Threads and Input/Output in the Sythesis Kernel

MassalinPu

 

Principle of Frugality: use the least powerful solution to a given problem.  Kernel code synthesis and reduced synchronization are examples. "Simplification of the normal case."

 

Kernel code synthesis: generate specialized (short and fast) kernel routines for specific situations

ex.  don't save floating point registers on a context switch if the currently running thread doesn't do any floating

point operations.  synthesize the context switch code at run-time appropriately for efficiency.

 

Three methods:

1) Factoring invariants: bypasses redundant computations

2) Collapsing Layers: eliminates unnecessary procedure calls and context switches

3) Executable Data Structures: shortens data structure traversal time

 

Synthesis Kernel Components:
Quabjects (Objects): procedures + data.  ex. threads, i/o device servers

Quabjects composed of smaller building blocks-- monitors, queues, schedulers.  Some unusual building blocks-- switches (direct interrupts to appropriate service routines), pump (copies input to output), schedulers (use guages to collect data for scheduling decisions).

 

Several types of queues: synchronous (blocks on full or empty) or asynchronus (signals on full or empty).  For each type, two implementations: dedicated or optimistic depending on whether there are one/many producers/consumers.

 

Reduced Synchronization

 

Three methods:

1) Code Isolation - synthesize short code to manipulate data structures without synchronization. ex. each thread modifies its own thread table entry (TTE) without having to lock the thread table.

2) Procedure Chaining - serialize the executing of conflicting threads (threads that want to access the same resources) instead of having them try to run concurrently. 

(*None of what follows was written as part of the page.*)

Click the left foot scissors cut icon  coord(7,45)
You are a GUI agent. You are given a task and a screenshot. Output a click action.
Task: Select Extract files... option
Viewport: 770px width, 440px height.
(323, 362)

3) Optimistic Synchronization - assume interference between threads is rare; make changes w/o locking, and then rollback if there was interference

 

Optimistic Queues.  single/multiple producer, single/multiple consumer. 

** WORTH LOOKING AT THE PAPER TO CHECK OUT THE CODE FOR THESE! *

Pretty cool queue structures--  single producer single consumer can be done with no synchronization primitives at all-- producer only updates head until after elements have been inserted in queue, which prevents consumer from seeing them too early.

multiple producer single consumer -- multiple producers use compare and swap to determine which one gets to increment head first, and consumer is protected from reading too early by have a separate bit-flag array to let consumer know when an element has been inserted.  great performance too-- 11 instructions if compare and swap is successful, and 20 instructions if compare and swap needs to be retried once.

 

Threads: abstraction of CPU

 

Kernel synthesized code goes into protected area to avoid tampering.

 

Kernel code is run by the currently executing thread; not in a thread in a separate kernel process.  Such a thread is said to be running in kernel mode.  Once a thread switches to this mode, kernel address space becomes accessible. 


Each OS resource has a queue of threads that are waiting to access it.  These threads are chained together, so no explicit schedule or synchronization mechanism is necessary.  Synchronization and priorities are implemented by modifiying a threads position in the queue.

 

Context Switching:

1) only switch the part of the context being used (don't save FP regs if they are not being used; saves 50% of context switch teim)

2) use executable data structures to minimize critical path (ready to run threads are chained in an "executable" circular queue).  Jmp instr in context switch out proc points to context switch in proc of next thread.  Two different entry points for switch in proc-- one if address space needs to change (thread in different process), and another one is no address space change needs to take place (thread in same process).

 

Context switch only takes 11 microseconds!

 

Each thread has its own interrupt handling routings and system calls synthesized code.

 

I/O Device Servers: abstraction of physical I/O devices